Pour accompagner ces changements, le gouvernement promet un renforcement du suivi des demandeurs d’emploi. Un budget de 250 millions d’euros sera mobilisé pour améliorer l’accompagnement individuel, via les services régionaux tels qu’Actiris, le Forem et le VDAB. Ces institutions auront pour mission d’assurer un suivi trimestriel, avec des obligations de formation, de participation à des entretiens et d’acceptation d’offres raisonnables d’emploi.
Une réforme contestée dans ses objectifs comme dans ses effets
L’annonce de la réforme a suscité de vives réactions. Le Soir a rapporté que le ministre de l’Emploi, Pierre-Yves Dermagne (PS), a défendu une mesure « d’équilibre », qui vise à réduire la part des allocations de chômage dans les dépenses sociales, lesquelles représentent aujourd’hui plus de 5 milliards d’euros par an. Il rappelle que près de 300 000 chômeurs sont indemnisés de manière prolongée, ce qui, selon lui, ne favorise ni la mobilité, ni la réinsertion.
Les syndicats, en particulier la FGTB et la CSC, dénoncent une approche punitive. Selon eux, la réforme risque d’aggraver la précarité. Thierry Bodson, président de la FGTB, souligne que plus de 60 % des chômeurs de longue durée ont plus de 50 ans ou sont peu qualifiés, deux catégories pour lesquelles l’offre d’emploi est structurellement insuffisante.
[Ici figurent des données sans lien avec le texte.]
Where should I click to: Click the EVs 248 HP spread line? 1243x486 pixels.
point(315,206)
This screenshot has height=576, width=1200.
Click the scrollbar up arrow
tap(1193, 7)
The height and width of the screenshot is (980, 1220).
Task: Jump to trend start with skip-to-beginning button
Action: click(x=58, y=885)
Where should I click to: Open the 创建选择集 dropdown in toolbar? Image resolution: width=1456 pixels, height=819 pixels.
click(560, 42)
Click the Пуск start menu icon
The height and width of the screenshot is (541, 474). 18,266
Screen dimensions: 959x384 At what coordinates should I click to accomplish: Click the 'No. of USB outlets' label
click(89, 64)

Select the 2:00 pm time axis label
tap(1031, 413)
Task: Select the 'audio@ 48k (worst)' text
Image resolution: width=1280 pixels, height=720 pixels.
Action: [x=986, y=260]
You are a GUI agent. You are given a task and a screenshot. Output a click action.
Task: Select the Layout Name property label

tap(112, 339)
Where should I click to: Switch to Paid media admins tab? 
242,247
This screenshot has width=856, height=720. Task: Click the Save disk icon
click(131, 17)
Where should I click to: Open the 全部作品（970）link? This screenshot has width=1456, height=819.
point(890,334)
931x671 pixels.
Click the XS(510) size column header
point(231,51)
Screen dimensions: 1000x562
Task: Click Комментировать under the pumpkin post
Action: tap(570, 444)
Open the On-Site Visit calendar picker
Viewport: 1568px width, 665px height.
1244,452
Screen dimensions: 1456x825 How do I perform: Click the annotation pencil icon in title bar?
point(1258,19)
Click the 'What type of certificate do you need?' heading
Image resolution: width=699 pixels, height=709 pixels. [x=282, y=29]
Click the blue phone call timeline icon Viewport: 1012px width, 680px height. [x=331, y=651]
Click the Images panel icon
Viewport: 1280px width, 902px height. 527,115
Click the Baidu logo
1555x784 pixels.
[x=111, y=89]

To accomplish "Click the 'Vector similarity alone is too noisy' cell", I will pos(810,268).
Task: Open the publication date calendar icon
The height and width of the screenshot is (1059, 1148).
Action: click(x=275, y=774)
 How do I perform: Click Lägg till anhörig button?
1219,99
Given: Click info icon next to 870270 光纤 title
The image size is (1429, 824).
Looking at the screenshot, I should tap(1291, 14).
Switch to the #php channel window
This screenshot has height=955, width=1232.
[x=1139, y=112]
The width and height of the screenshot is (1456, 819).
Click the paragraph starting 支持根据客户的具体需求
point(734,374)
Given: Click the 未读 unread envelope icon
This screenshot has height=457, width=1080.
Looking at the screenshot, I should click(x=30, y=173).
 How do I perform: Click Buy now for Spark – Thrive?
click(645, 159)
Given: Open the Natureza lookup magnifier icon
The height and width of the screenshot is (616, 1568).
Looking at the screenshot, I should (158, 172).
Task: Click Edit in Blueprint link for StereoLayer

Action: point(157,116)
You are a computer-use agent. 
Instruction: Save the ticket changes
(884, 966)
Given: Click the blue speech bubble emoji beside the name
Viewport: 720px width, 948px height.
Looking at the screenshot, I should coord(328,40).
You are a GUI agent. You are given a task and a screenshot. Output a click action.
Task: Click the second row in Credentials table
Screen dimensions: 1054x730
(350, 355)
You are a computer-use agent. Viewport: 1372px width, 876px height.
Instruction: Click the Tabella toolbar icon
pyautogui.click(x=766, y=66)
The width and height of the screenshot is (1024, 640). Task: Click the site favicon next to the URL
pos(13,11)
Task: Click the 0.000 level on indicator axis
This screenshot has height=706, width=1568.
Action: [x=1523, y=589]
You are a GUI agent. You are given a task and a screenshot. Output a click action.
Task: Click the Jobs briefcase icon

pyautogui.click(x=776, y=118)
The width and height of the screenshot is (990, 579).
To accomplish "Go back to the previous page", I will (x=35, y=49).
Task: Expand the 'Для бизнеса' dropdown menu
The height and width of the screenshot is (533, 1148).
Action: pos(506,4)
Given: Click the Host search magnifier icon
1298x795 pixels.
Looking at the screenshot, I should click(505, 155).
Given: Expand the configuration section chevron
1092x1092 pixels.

Il déplore une « logique d’exclusion », et craint que la réforme ne fasse basculer des milliers de personnes vers les CPAS, augmentant indirectement la pression sur les budgets communaux.
Les économistes sont partagés. Si certains, comme Etienne de Callataÿ, ancien chef économiste de la BNB, estiment qu’une incitation financière peut jouer un rôle positif, d’autres rappellent que la dégressivité rapide n’a pas d’effet significatif dans les régions à fort taux de chômage. En Wallonie, le taux de chômage s’élève actuellement à 9,2 %, contre 3,5 % en Flandre, ce qui limite mécaniquement les effets de la réforme.
La question des exceptions reste floue. Le gouvernement envisage des aménagements pour les travailleurs âgés (plus de 58 ans), les personnes porteuses d’un handicap ou celles engagées dans des longues formations. Ces dérogations devraient être négociées avec les partenaires sociaux dans les prochaines semaines, avant la présentation définitive du texte au Parlement.